How Much B5 You Need
Pantothenic acid deficiency is extremely rare because the vitamin is found in nearly every food group. Meat, eggs, avocados, mushrooms, broccoli, whole grains, and legumes all contain meaningful amounts. The Mayo Clinic notes that deficiency is so uncommon there isn’t even a formal recommended daily allowance. Instead, the adequate daily intake for adults is estimated at 4 to 7 mg, an amount most people easily reach through a normal diet.
Hair supplements often contain B5 at much higher doses. Because it’s water-soluble, your body excretes what it doesn’t need through urine, and the NIH was unable to establish an upper limit for toxicity because no toxic effects in humans have been reported. The only known side effect at very high doses (around 10 grams per day, far beyond what any supplement provides) is mild diarrhea and digestive discomfort.

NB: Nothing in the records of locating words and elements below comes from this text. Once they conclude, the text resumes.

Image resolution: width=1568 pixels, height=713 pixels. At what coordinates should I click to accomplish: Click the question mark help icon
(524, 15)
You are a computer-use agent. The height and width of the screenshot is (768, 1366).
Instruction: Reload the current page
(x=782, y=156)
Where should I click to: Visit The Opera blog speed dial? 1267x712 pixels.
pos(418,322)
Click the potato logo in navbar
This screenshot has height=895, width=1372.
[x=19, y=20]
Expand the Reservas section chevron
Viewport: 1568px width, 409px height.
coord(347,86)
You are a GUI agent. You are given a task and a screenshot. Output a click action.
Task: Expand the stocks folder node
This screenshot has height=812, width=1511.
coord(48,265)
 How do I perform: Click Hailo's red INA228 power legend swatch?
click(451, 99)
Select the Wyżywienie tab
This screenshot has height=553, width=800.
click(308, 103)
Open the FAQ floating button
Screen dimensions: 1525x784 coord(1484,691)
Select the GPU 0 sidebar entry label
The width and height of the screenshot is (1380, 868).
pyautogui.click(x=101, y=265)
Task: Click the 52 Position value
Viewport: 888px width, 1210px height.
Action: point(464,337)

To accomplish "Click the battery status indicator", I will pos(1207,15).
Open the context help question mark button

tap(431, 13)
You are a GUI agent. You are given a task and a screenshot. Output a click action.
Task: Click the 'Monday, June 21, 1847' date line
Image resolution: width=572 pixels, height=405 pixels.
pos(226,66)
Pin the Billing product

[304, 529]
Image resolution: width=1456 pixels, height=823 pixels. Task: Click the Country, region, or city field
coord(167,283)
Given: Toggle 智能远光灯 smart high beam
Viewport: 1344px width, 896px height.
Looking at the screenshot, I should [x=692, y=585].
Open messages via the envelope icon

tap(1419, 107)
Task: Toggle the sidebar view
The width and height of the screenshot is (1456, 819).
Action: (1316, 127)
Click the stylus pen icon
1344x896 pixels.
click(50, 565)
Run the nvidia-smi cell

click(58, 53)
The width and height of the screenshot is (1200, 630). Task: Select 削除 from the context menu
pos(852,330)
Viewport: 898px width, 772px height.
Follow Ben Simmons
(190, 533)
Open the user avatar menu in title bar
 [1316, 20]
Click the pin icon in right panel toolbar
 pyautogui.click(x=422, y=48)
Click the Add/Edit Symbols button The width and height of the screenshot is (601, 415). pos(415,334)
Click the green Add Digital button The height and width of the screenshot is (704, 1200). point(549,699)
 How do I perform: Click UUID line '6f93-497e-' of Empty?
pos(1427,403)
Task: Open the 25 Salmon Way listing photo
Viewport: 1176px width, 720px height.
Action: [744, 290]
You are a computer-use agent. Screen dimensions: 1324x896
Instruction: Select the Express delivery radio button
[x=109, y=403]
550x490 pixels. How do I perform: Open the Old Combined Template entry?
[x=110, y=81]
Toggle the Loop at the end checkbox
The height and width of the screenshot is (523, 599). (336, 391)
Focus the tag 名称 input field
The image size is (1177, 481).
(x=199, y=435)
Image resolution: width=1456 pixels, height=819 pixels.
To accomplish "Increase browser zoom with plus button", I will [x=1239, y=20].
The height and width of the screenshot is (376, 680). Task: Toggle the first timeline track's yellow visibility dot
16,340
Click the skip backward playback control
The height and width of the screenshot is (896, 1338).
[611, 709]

Topical vs. Oral: Which Route Matters More
For hair appearance, topical panthenol delivers faster, more visible results. The moisture-sealing and strand-plumping effects happen with each wash and are immediately noticeable, especially on dry or damaged hair. Look for panthenol, dexpanthenol, or pro-vitamin B5 on ingredient lists of shampoos, conditioners, and leave-in treatments.
For hair growth support, the oral route is what feeds the follicle cells that drive new growth. If your diet already includes a reasonable variety of whole foods, you’re likely getting enough B5 and adding a supplement won’t change much. Supplementation makes more sense if your diet is very restricted, you have digestive conditions that impair absorption, or you’re combining B5 with other nutrients as part of a broader hair-health regimen. In any case, expect to use products or supplements consistently for at least 12 to 18 weeks before evaluating whether they’re making a difference.